======== Recorded information

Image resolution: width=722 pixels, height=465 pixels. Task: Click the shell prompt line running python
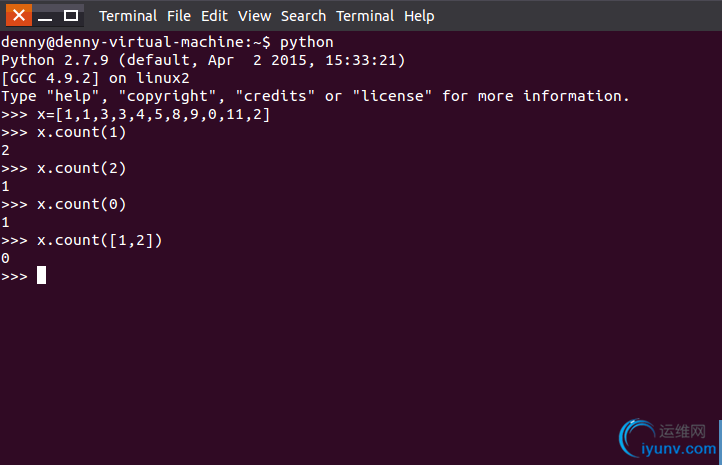pyautogui.click(x=167, y=42)
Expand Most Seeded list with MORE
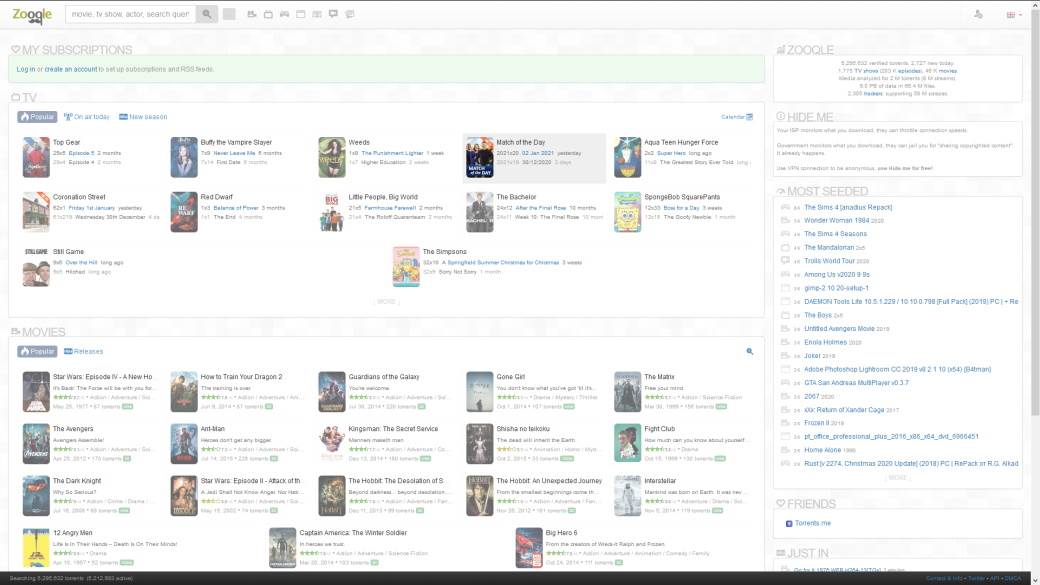Viewport: 1040px width, 585px height. (x=898, y=477)
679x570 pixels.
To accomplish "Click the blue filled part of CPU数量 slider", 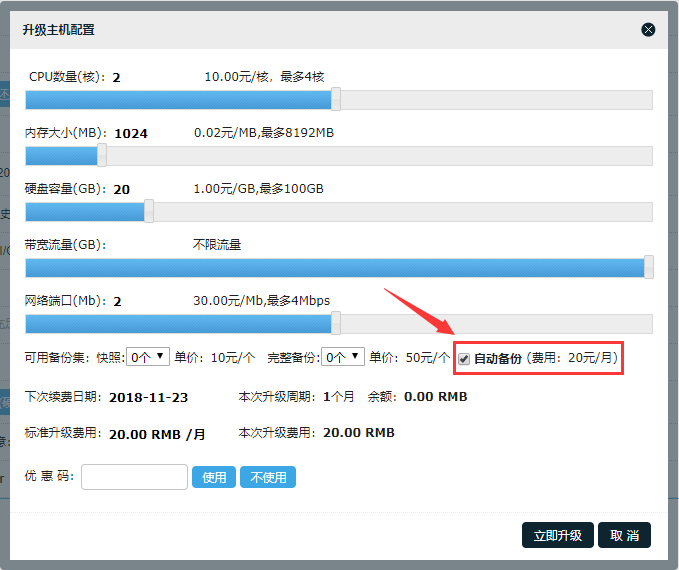I will point(180,100).
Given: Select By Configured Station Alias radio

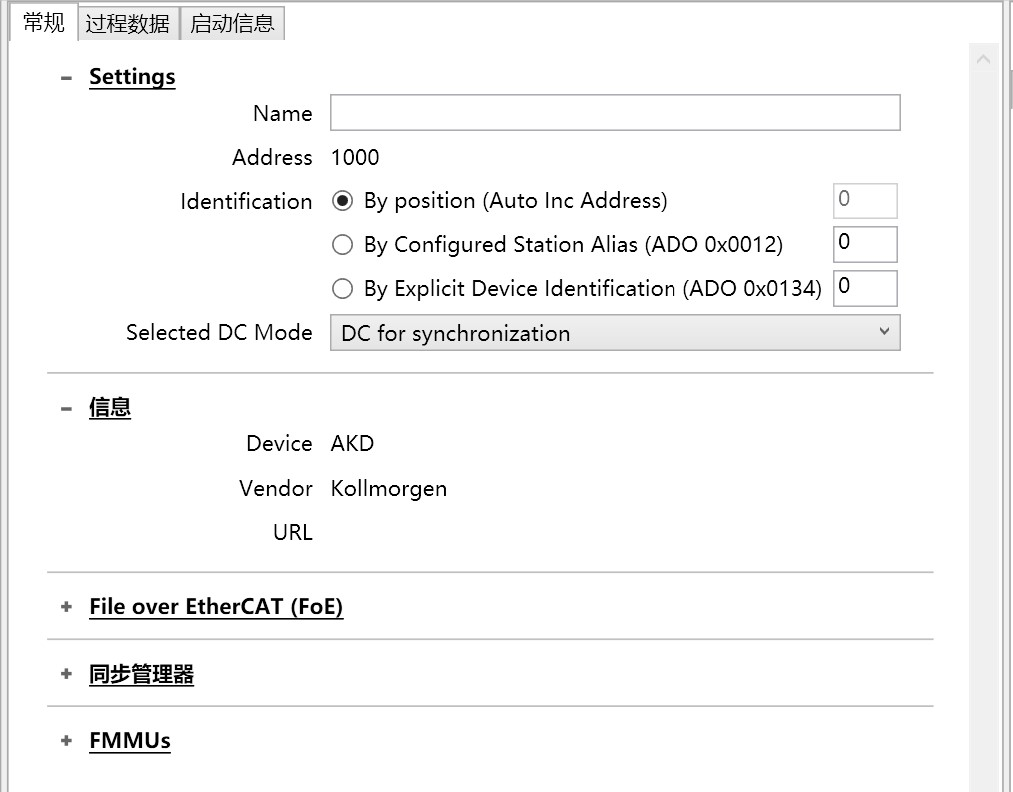Looking at the screenshot, I should (x=343, y=245).
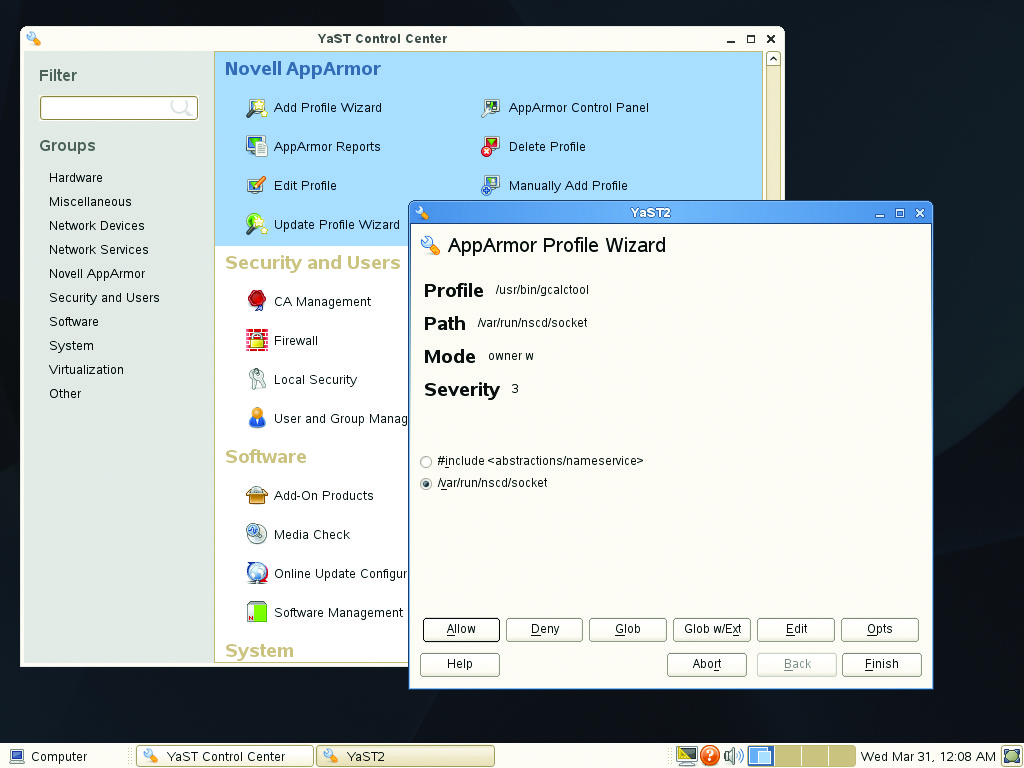Click the Glob w/Ext button

pos(712,629)
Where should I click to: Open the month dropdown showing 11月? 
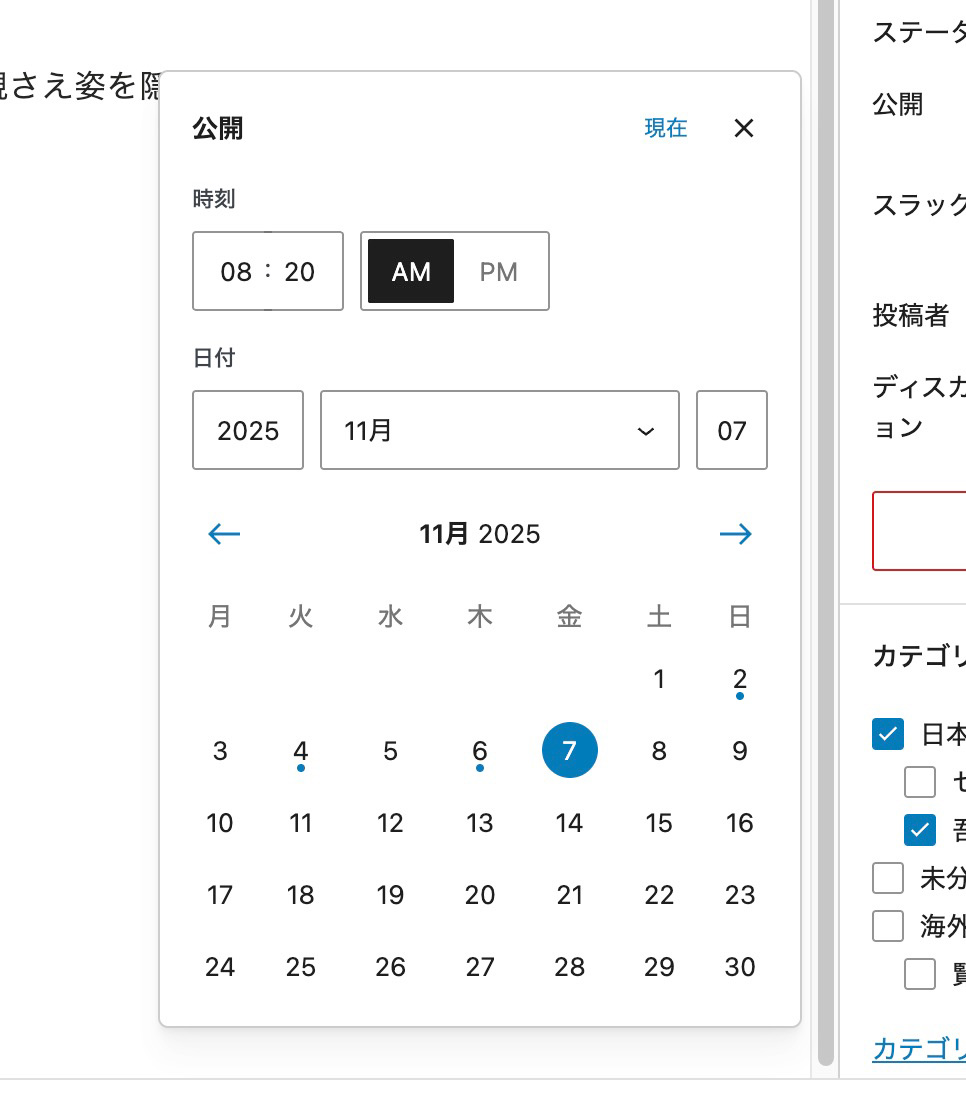tap(499, 430)
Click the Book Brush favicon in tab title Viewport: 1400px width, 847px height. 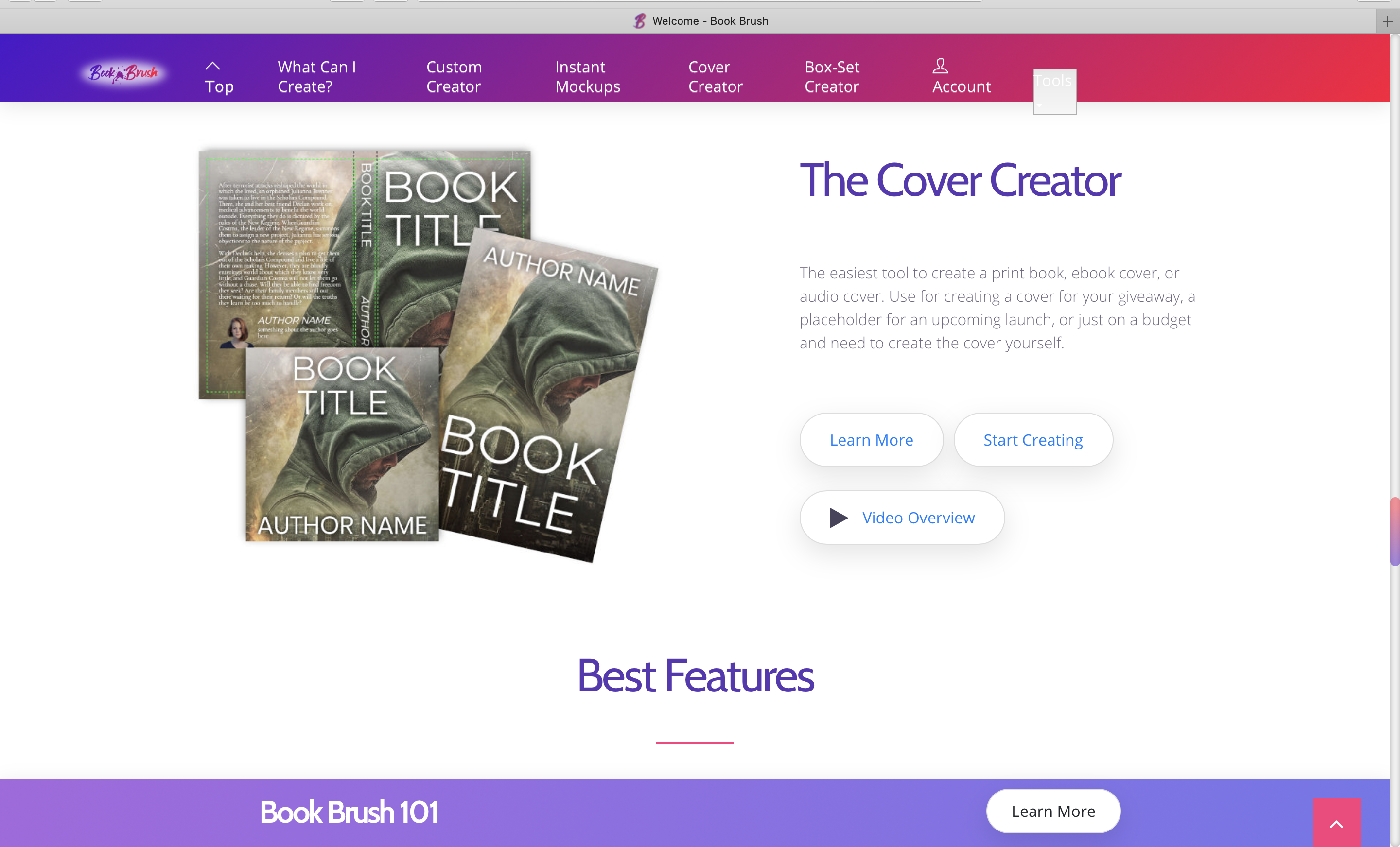[x=640, y=21]
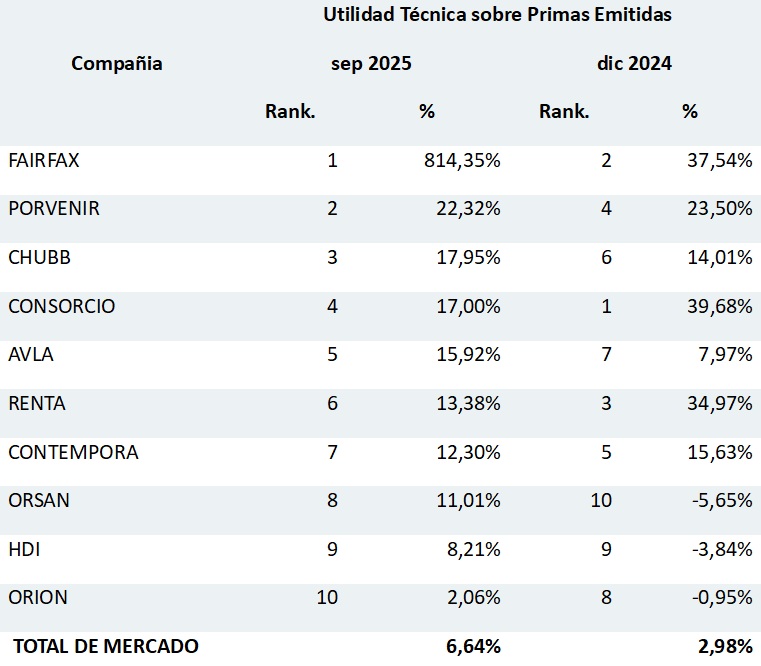Click the 'TOTAL DE MERCADO' row label
This screenshot has width=761, height=666.
[105, 646]
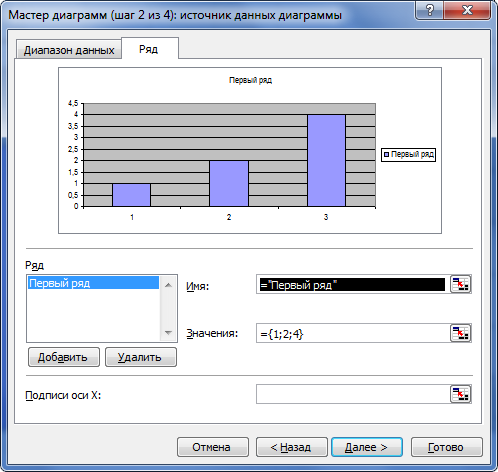Viewport: 498px width, 472px height.
Task: Close the chart wizard dialog
Action: 467,11
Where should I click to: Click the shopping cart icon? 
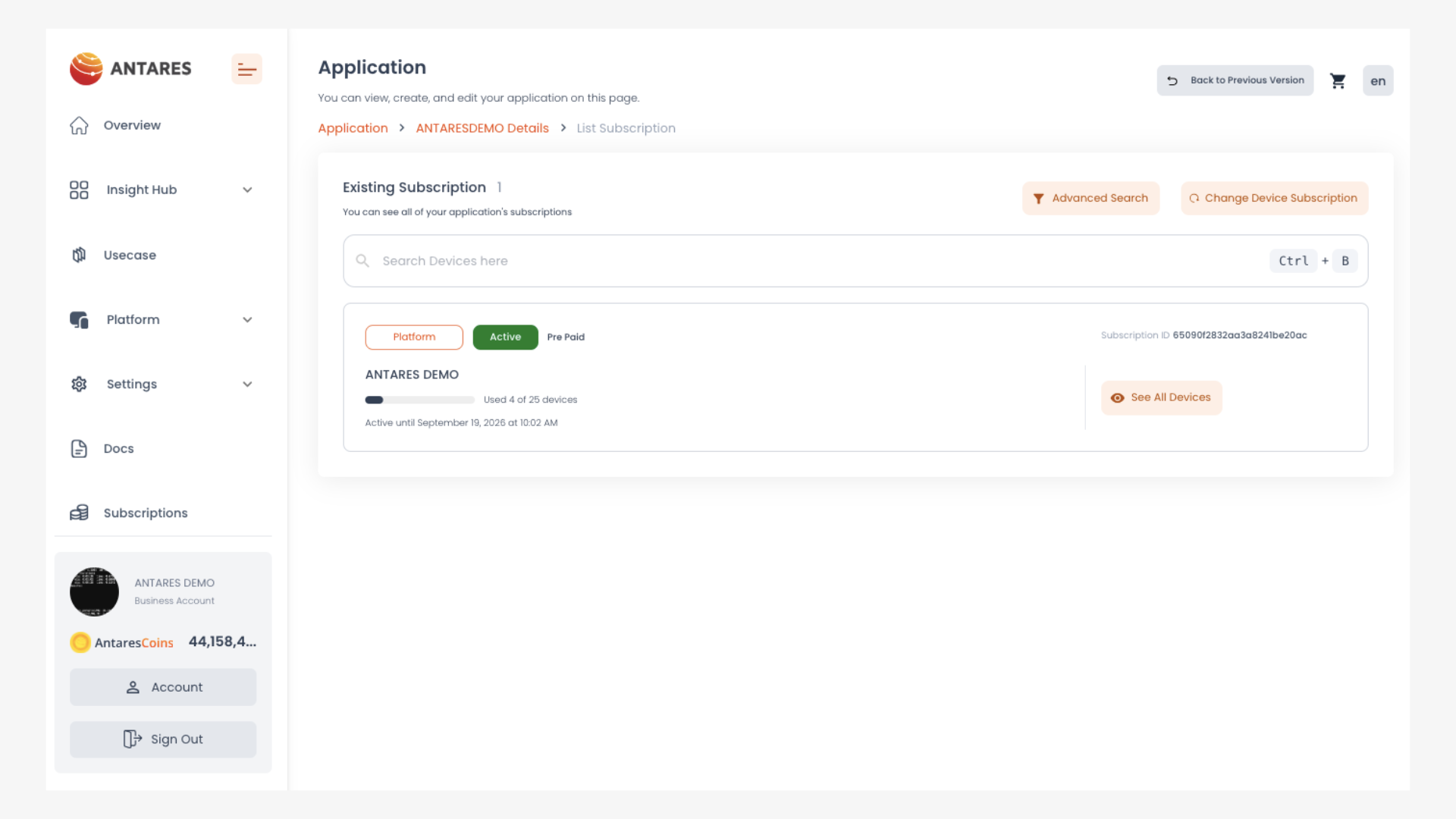[1338, 80]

================

### About this task
Both the line containing "Where should I click to: Click" and the last line of the records above belong in the exact copy, along with every line between them; pictures do not.

### Response to this task
Where should I click to: Click the shopping cart icon? 
[1338, 80]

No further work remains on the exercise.